"""
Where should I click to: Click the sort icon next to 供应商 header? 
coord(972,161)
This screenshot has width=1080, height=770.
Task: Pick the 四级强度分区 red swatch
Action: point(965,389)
"""
* _Your task_
Copy every item above line for line, keeping each one unchanged.

* _Expected answer_
Where should I click to: Click the sort icon next to 供应商 header? 
coord(972,161)
This screenshot has width=1080, height=770.
Task: Pick the 四级强度分区 red swatch
Action: point(965,389)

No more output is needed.